Repeat verbatim, and only, the lines of the data below, beginning at the line that contains "Given: Select the ø20 diameter dimension" and stopping after the line that contains "You are a computer-use agent. Image".

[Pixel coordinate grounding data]
——————————

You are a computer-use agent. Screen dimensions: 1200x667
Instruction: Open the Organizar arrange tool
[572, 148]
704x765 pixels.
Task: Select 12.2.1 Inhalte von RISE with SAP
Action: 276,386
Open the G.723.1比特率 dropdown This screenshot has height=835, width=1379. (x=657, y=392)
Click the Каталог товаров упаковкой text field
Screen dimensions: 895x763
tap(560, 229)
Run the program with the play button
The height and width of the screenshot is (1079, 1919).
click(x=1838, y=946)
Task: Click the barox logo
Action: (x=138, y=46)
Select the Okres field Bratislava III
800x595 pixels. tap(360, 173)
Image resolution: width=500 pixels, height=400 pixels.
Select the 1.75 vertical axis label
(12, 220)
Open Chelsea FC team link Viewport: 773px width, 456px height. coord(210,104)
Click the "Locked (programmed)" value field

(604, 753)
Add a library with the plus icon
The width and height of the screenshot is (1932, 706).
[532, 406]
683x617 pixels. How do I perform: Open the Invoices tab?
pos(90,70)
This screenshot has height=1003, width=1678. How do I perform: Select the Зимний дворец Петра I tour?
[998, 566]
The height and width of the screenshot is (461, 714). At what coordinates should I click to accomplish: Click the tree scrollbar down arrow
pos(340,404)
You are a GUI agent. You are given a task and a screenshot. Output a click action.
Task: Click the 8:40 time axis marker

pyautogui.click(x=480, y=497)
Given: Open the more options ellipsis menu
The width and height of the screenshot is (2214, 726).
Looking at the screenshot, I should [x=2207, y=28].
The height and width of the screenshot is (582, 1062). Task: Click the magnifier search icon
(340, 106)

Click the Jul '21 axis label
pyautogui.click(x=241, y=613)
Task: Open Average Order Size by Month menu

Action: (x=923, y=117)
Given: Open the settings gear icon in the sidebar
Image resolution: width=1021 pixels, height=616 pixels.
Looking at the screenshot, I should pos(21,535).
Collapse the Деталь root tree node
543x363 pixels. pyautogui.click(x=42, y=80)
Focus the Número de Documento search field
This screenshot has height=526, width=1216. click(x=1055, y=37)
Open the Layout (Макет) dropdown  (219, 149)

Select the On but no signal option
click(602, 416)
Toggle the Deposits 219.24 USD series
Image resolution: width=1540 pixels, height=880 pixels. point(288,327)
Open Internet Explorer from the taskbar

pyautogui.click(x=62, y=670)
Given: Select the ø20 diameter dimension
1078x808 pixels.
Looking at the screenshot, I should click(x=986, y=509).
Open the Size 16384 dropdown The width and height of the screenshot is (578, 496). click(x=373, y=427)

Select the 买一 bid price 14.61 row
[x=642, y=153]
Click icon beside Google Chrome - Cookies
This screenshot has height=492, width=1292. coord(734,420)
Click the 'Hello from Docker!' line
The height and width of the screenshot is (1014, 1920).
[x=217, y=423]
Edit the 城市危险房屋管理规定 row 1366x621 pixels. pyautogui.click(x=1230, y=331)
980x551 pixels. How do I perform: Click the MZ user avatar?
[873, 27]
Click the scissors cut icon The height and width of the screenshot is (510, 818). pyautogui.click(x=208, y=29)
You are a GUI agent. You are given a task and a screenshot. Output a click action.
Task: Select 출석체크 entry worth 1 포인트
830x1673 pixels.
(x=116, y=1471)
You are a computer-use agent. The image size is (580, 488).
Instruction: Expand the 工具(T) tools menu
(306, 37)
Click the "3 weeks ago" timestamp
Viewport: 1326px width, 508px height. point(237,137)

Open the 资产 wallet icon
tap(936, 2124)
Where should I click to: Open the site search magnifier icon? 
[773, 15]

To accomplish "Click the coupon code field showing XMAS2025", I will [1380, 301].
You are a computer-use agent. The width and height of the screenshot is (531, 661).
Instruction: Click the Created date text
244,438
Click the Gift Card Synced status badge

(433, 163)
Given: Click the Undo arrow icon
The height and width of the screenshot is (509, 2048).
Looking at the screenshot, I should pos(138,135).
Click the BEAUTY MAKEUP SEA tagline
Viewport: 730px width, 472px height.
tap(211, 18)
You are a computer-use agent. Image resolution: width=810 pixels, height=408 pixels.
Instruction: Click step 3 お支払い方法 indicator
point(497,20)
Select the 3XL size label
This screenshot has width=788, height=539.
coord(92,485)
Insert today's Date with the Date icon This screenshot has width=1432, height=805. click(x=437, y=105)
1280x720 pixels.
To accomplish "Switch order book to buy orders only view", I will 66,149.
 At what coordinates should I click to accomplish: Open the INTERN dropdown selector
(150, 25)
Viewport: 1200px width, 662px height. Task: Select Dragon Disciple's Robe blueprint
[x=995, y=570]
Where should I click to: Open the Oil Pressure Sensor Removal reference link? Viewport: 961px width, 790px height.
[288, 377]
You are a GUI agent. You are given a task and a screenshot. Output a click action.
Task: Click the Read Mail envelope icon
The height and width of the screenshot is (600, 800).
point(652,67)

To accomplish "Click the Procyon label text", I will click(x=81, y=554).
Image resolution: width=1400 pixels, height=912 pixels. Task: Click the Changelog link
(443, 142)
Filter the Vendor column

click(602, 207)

——————————

◆ Answer space:
Given: Select the ø20 diameter dimension
1078x808 pixels.
Looking at the screenshot, I should click(x=986, y=509).
Open the Size 16384 dropdown The width and height of the screenshot is (578, 496). click(x=373, y=427)

Select the 买一 bid price 14.61 row
[x=642, y=153]
Click icon beside Google Chrome - Cookies
This screenshot has height=492, width=1292. coord(734,420)
Click the 'Hello from Docker!' line
The height and width of the screenshot is (1014, 1920).
[x=217, y=423]
Edit the 城市危险房屋管理规定 row 1366x621 pixels. pyautogui.click(x=1230, y=331)
980x551 pixels. How do I perform: Click the MZ user avatar?
[873, 27]
Click the scissors cut icon The height and width of the screenshot is (510, 818). pyautogui.click(x=208, y=29)
You are a GUI agent. You are given a task and a screenshot. Output a click action.
Task: Select 출석체크 entry worth 1 포인트
830x1673 pixels.
(x=116, y=1471)
You are a computer-use agent. The image size is (580, 488).
Instruction: Expand the 工具(T) tools menu
(306, 37)
Click the "3 weeks ago" timestamp
Viewport: 1326px width, 508px height. point(237,137)

Open the 资产 wallet icon
tap(936, 2124)
Where should I click to: Open the site search magnifier icon? 
[773, 15]

To accomplish "Click the coupon code field showing XMAS2025", I will [1380, 301].
You are a computer-use agent. The width and height of the screenshot is (531, 661).
Instruction: Click the Created date text
244,438
Click the Gift Card Synced status badge

(433, 163)
Given: Click the Undo arrow icon
The height and width of the screenshot is (509, 2048).
Looking at the screenshot, I should pos(138,135).
Click the BEAUTY MAKEUP SEA tagline
Viewport: 730px width, 472px height.
tap(211, 18)
You are a computer-use agent. Image resolution: width=810 pixels, height=408 pixels.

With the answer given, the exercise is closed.